Com enredo similar, mas intensidade diferente, a Argentina, que recentemente resolveu dobrar a aposta no que estava errado ao eleger um presidente populista, também viu o uso de criptoativos ganhar notoriedade no país.

Os hermanos, assim como o mundo inteiro, se viram obrigados a reduzir as taxas de juros da economia. No entanto, enquanto países emergentes como o Brasil alcançaram níveis próximos a zero, a Argentina só conseguiu reduzir seus juros para módicos 38%.

O resultado do caos econômico se traduz nas múltiplas cotações do Dólar no país e também na cotação do Bitcoin. Hoje são necessários 2.6 milhões de Pesos Argentinos para comprar 1 Bitcoin.

A alta demanda pelo criptoativo fez a Ripio, uma das maiores exchanges no país, saltar de 400 mil usuários para quase 1 milhão em menos de um ano.

Junto com a Ripio, outras exchanges se beneficiaram com o bom momento do mercado. A Bitso, empresa mexicana que expandiu suas operações para Buenos Aires em fevereiro deste ano, já observou um aumento de 68% nos volumes de negociação entre o segundo e o terceiro trimestre de 2020 e também alcançou a marca de 1 milhão de usuários.

O fato é que pouco antes dos investidores institucionais começarem a descobrir o potencial do Bitcoin como um ativo disruptivo no mercado financeiro, foram as pessoas físicas que, a partir da alta de 2017, entenderam a importância de uma tecnologia descentralizada e independente de terceiras partes como a blockchain.
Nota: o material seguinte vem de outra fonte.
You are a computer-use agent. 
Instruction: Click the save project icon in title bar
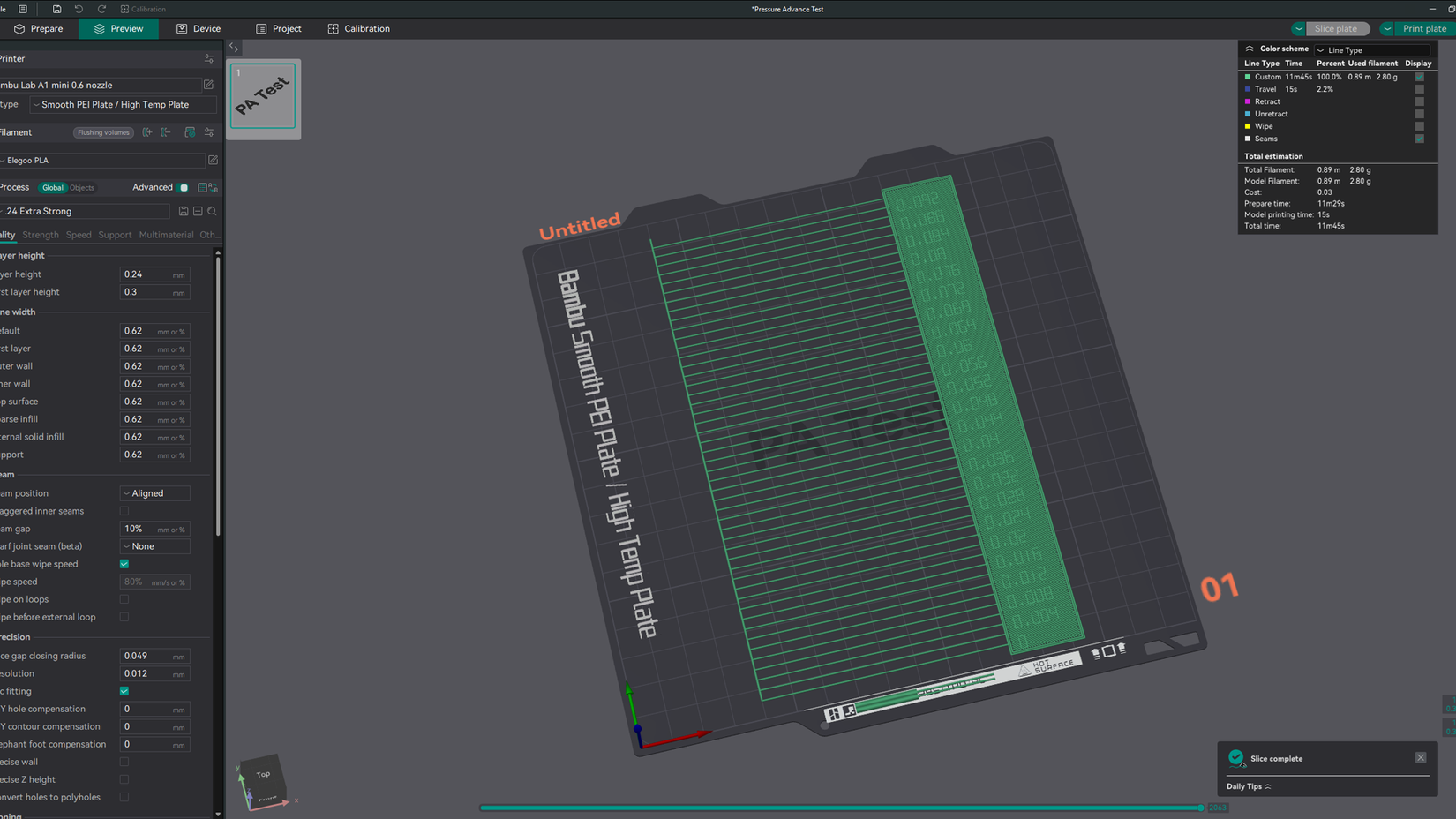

Enquanto no mundo desenvolvido o criptoativo é utilizado por fiéis do Bitcoin e especuladores, na América Latina o uso ganha mais uma característica: mínima proteção de patrimônio a longo prazo. Se um europeu ou norte-americano compra Bitcoin preocupado em se tornar mais independente do mercado financeiro global, um venezuelano ou um argentino se preocupam em se tornarem independentes da terra arrasada que suas economias se tornaram.